We do not think that from the language used an intention can be attributed to the legislature to make the provisions of the Australian ballot law for withdrawal and for the filling of vacancies applicable to elections held in cities of the first class under the commission form of government act. It will be noted that that act makes the general law applicable only with regard to “the conduct of said primary,” there being no reference to steps subsequent thereto, and no such general adoption of the provisions of other statutes as is inserted in the primary law. Nor does this act contain such a provision as is found in that relating to the commission form of government in cities of the second class, making the general election and primary laws *740applicable to elections held thereunder. (Gen. Stat. 1915, § 1833.) ■ It cannot be assumed that it was through oversight that no provision for the withdrawal of nominees or the filling of vacancies was made in the original legislation by which the nonpartisan form of election was adopted for cities of the first class operating under the commission form of government.
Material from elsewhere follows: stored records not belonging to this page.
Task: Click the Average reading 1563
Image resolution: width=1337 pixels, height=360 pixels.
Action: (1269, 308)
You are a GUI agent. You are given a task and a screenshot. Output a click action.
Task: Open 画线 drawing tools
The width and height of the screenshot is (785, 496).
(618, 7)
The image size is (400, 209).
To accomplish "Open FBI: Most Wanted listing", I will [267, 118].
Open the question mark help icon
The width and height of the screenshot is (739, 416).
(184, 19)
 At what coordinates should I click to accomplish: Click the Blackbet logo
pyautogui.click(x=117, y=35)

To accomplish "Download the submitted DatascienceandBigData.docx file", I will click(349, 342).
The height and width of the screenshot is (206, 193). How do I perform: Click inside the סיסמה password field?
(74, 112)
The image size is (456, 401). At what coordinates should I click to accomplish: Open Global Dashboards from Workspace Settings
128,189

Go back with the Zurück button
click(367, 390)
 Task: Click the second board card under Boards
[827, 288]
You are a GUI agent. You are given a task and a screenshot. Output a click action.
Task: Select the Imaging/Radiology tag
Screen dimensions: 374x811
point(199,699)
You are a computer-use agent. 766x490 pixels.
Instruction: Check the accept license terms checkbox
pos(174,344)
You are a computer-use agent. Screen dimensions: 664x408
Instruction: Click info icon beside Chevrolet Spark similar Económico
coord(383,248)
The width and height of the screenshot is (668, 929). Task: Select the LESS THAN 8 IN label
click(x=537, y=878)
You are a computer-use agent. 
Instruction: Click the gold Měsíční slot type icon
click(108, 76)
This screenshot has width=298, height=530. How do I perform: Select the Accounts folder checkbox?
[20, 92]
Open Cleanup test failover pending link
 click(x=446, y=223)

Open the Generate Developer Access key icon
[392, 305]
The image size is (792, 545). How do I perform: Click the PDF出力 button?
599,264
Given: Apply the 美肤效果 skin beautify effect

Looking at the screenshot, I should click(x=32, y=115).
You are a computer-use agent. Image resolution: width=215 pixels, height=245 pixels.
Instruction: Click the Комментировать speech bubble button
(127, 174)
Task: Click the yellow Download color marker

That method of selecting officers for such cities was instituted in 1909 (Laws 1909, ch. 74, § 2, Gen. Stat. 1915, § 1468), and as the law stood from then until 1915 in all cases only eight days elapsed between the primary and the election (the elected officers assuming their duties practically at once) and it may-well have been thought that that period was so short that withdrawals ought not to be allowed, because the plan of selection imposed by the statute would thereby be changed, and that deaths of candidates during the interval would be too infrequent to make legislation on the subject desirable. In 1915 municipal primaries and elections in cities of the first class having less than 18,000 inhabitants were required to be held on the days of the state primary and election, in August and November, the persons elected to take office in January. (Gen. Stat.- 1915, § 1471.) This so greatly extended the time between the elimination contest and the final choice that the insertion in the new law of some provision regarding vacancies might have been regarded as desirable if attention had been directed to the subject, but the purpose of the change being doubtless merely to save the expense of a spring election it was not surprising that this phase of the matter should have been overlooked.

For these reasons the writ has been denied.